La médaille
J'avais sept, huit ans, peut-être un peu plus ?
A Anet, chaque année je défilais le 14 juillet aux côtés de mon grand-père maternel.
La guerre 14 avait ses survivants groupés derrière le drapeau, marchant avec le pas lent et recueilli que l'on retrouvait aux enterrements.
Le parcours du défilé était long et je me souviens qu'il passait par la rue de Penthièvre
Un jour de vacances j'ai trouvé une croix de guerre sans ruban enfouie dans la terre, la poussière et les brins de paille qui encombraient le lit d'une rigole qui traversait perpendiculairement la rue de Penthièvre à son extrémité vers la rue Boxhorn.

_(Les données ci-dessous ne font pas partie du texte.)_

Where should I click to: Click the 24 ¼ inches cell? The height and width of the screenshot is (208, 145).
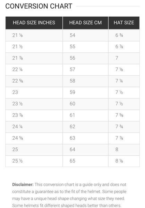34,127
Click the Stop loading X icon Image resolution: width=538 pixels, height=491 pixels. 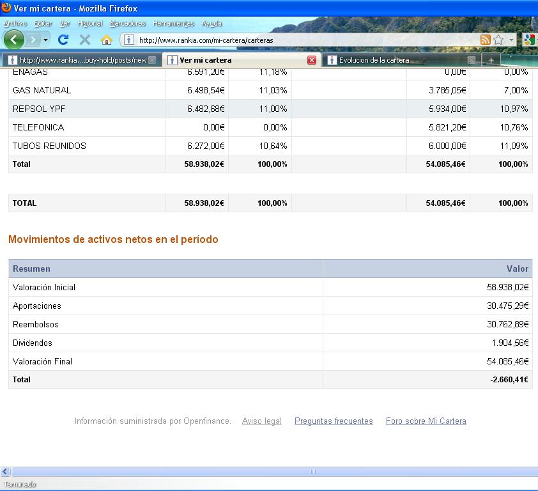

J'ai gardé ma trouvaille comme un trésor, sans en parler à mon grand-père. Je ne sais ce qu'il advint plus tard de cette médaille.
J'ignorais à cet âge les souffrances que représentait cette distinction de guerre pour ceux qui en étaient décorés.
Lorsque je pris conscience, bien plus tard, de la valeur affective qu'elle pouvait revêtir j'espérais que ce fût une médaille accrochée au drapeau qui était tombée au sol et non celle d'un ancien combattant.
Plus de soixante ans après je garde encore le malaise de mon silence d'alors.